Home Accessibility Courses Twitter The Mouth Facebook Resources Site Map About Us Contact
 
For 2023 (and 2024 ...) - we are now fully retired from IT training.
We have made many, many friends over 25 years of teaching about Python, Tcl, Perl, PHP, Lua, Java, C and C++ - and MySQL, Linux and Solaris/SunOS too. Our training notes are now very much out of date, but due to upward compatability most of our examples remain operational and even relevant ad you are welcome to make us if them "as seen" and at your own risk.

Lisa and I (Graham) now live in what was our training centre in Melksham - happy to meet with former delegates here - but do check ahead before coming round.
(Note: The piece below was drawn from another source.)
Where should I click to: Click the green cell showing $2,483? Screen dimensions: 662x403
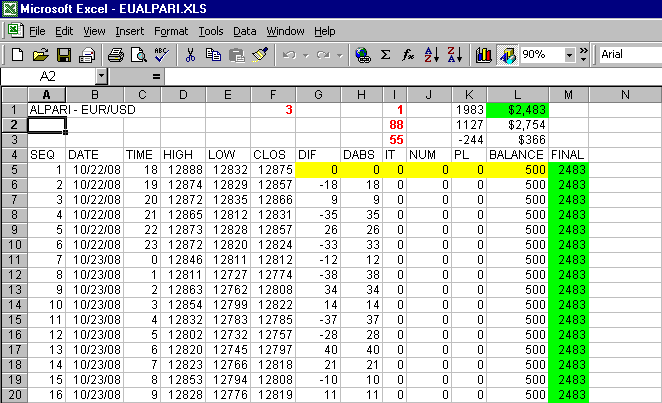point(519,109)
We are far from inactive - rather, enjoying the times that we are retired but still healthy enough in mind and body to be active!

I am also active in many other area and still look after a lot of web sites - you can find an index ((here))
Practical Extraction and Reporting - using Python and Extreme Programming

"We seem to be getting a lot of signups from Germany" - so said my fellow administrator on the First Great Western Coffee Shop forum. At first glance is something of a surprise, as this forum is "provided by a First Great Western Customer, for First Great Western customers" and First Great Western run train services from Paddingon to the West of England and South Wales, with a secondary main line from Portmouth to Cardiff, and regional, local suburban and rural trains on other lines within the same territory, with occasional services venturing as far "off piste" as to Brighton. Nowhere near Germany. So why the interest?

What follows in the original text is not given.